# Material for the task
- - -

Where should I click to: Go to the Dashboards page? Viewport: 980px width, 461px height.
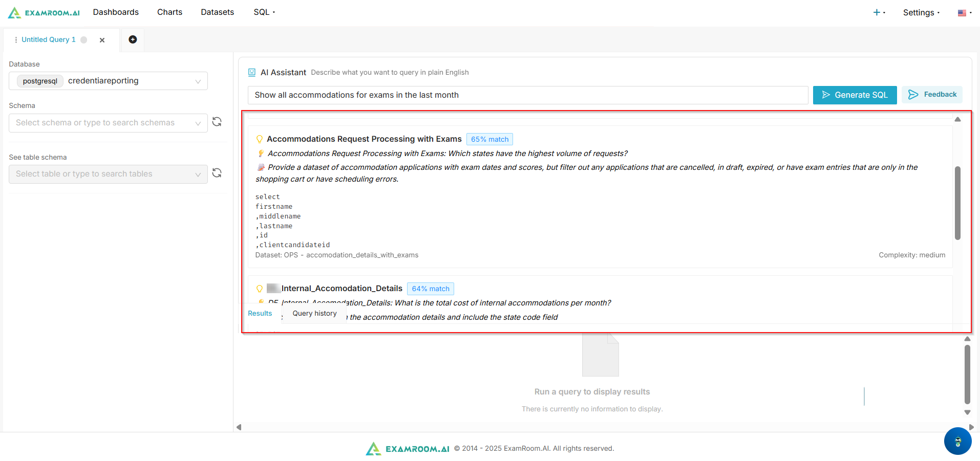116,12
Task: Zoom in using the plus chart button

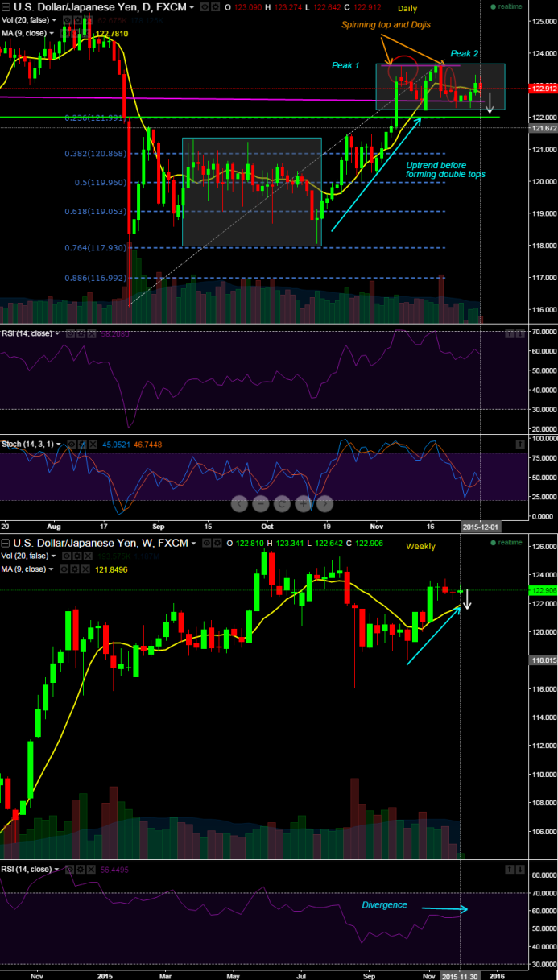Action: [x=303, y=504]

- - -

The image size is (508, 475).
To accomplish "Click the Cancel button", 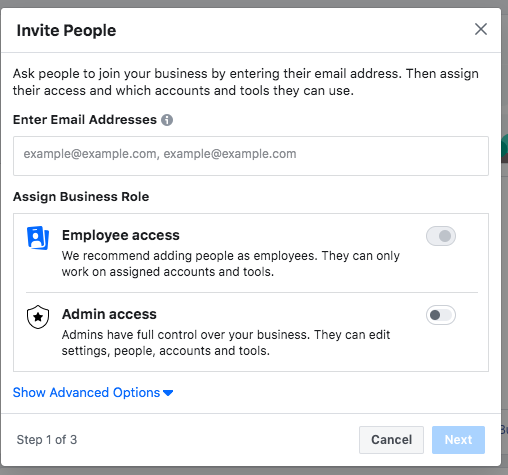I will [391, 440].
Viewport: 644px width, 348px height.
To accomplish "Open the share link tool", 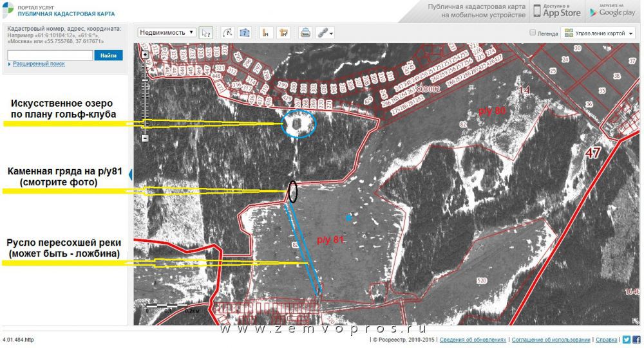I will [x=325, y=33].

- - -

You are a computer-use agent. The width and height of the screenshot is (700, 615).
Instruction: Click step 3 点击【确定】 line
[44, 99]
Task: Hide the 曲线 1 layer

- - -

# Work request
Here the output must be the lines above from the line with "Instruction: Click step 3 点击【确定】 line" to the line with "Task: Hide the 曲线 1 layer", both included, duplicated word for word and nothing else.

# Final answer
Instruction: Click step 3 点击【确定】 line
[44, 99]
Task: Hide the 曲线 1 layer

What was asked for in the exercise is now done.